後ろからついてくるあの押し売りの少女の足音を聞きながら、屋上のドアを開く。
「キュアトロール」
「わかった」
階段を上がって屋上に到着するばかりの押し売りの少女を、階段転がり落とすようにキュアトロールは飛びかかった。
黄金の女神像は廊下に散乱し、押し売り少女は見事に階段下の廊下に叩きつけられ脳震盪とか心配になるが、これまでも無事であったし、何とかなると思いたい。
キュアトロールはトドメとばかりに足で小突いているが、ピクリともしない事を確認し、屋上へと戻ってきた。
「じゃあ仕上げお願いします」
押し売り少女が気絶し少しあとに、屋上の上空をくるくると旋回している鳥を指差す。
半信半疑ながら、屋上に結城先生がどこからか用意してくれた青いペンキ缶をキュアトロールへと差し出す。

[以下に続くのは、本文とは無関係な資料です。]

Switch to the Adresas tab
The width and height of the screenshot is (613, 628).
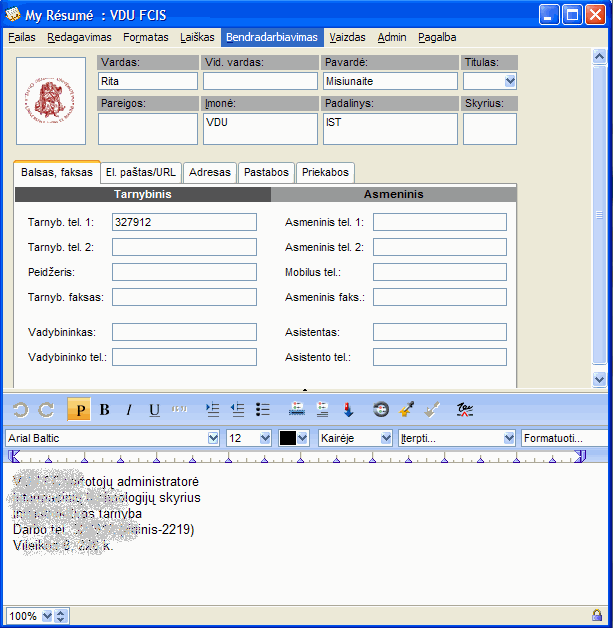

キュアトロールが上空を飛び回る鳥をめがけて遠心力タップリに振り回し、あらん限りこ力で投げ出した青いペンキ缶は見ていて爽快なほどに勢いよく鳥に命中し落下していく、その中に詰まっていたペンキは鳥と屋上を盛大に青い色に染めた。
その青い鳥を拾い上げ、押し売りの少女のもとに行く。
すでに少女の姿は何処かへと消え、黄金の女神像は色合いはくすんだ銅像へと色を変え、ボロボロと崩れている。
青い鳥も僕の服を汚したまま、消えていった。
「幸せの青い鳥は近くにいるってことか」
「まぁ青い鳥ってかカラー鳥だけどな」
僕とキュアトロールの呟いた軽口は、廊下に響きようやく終わったのだ。